Extracted material –
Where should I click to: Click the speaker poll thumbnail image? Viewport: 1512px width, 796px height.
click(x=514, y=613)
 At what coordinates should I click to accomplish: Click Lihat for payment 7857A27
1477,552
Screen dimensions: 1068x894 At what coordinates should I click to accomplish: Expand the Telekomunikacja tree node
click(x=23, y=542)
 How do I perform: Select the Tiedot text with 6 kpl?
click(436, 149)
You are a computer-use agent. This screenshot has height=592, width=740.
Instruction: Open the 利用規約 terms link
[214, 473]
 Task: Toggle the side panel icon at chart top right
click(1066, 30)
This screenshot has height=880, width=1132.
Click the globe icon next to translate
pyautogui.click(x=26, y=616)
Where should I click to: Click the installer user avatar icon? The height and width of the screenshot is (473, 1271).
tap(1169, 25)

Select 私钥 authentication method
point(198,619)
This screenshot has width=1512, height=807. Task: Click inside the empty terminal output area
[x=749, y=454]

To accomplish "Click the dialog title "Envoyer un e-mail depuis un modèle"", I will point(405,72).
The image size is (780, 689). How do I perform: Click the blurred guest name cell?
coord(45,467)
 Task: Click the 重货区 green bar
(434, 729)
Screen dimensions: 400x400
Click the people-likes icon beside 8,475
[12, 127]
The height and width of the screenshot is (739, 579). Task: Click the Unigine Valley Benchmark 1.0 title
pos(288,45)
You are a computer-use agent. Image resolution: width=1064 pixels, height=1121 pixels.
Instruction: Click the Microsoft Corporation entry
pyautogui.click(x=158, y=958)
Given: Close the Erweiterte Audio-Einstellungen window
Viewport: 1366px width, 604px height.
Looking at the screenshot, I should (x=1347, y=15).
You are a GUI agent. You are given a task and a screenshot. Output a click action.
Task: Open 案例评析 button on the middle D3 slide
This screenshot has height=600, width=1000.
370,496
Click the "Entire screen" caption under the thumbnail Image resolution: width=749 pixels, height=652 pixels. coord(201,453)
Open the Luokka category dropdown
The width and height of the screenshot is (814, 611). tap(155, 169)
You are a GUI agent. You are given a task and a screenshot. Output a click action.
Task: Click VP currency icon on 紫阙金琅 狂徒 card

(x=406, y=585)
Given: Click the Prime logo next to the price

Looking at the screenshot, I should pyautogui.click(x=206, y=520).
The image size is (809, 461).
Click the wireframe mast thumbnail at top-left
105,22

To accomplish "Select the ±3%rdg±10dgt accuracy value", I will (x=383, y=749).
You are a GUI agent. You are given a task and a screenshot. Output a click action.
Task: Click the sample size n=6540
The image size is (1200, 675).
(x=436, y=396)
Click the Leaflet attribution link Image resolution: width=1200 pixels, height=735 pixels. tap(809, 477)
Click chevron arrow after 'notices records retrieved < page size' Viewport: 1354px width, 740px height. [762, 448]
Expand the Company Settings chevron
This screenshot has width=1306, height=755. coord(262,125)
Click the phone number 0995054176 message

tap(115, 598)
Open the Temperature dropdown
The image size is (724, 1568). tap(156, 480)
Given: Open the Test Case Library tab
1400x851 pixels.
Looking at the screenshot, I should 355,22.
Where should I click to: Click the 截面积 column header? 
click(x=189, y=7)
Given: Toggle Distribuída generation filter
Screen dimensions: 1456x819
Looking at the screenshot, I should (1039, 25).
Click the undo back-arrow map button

What you need to do – Copy the records from the line with "This screenshot has height=880, width=1132." up to and including the line with "point(198,619)".

Output below –
This screenshot has height=880, width=1132.
Click the globe icon next to translate
pyautogui.click(x=26, y=616)
Where should I click to: Click the installer user avatar icon? The height and width of the screenshot is (473, 1271).
tap(1169, 25)

Select 私钥 authentication method
point(198,619)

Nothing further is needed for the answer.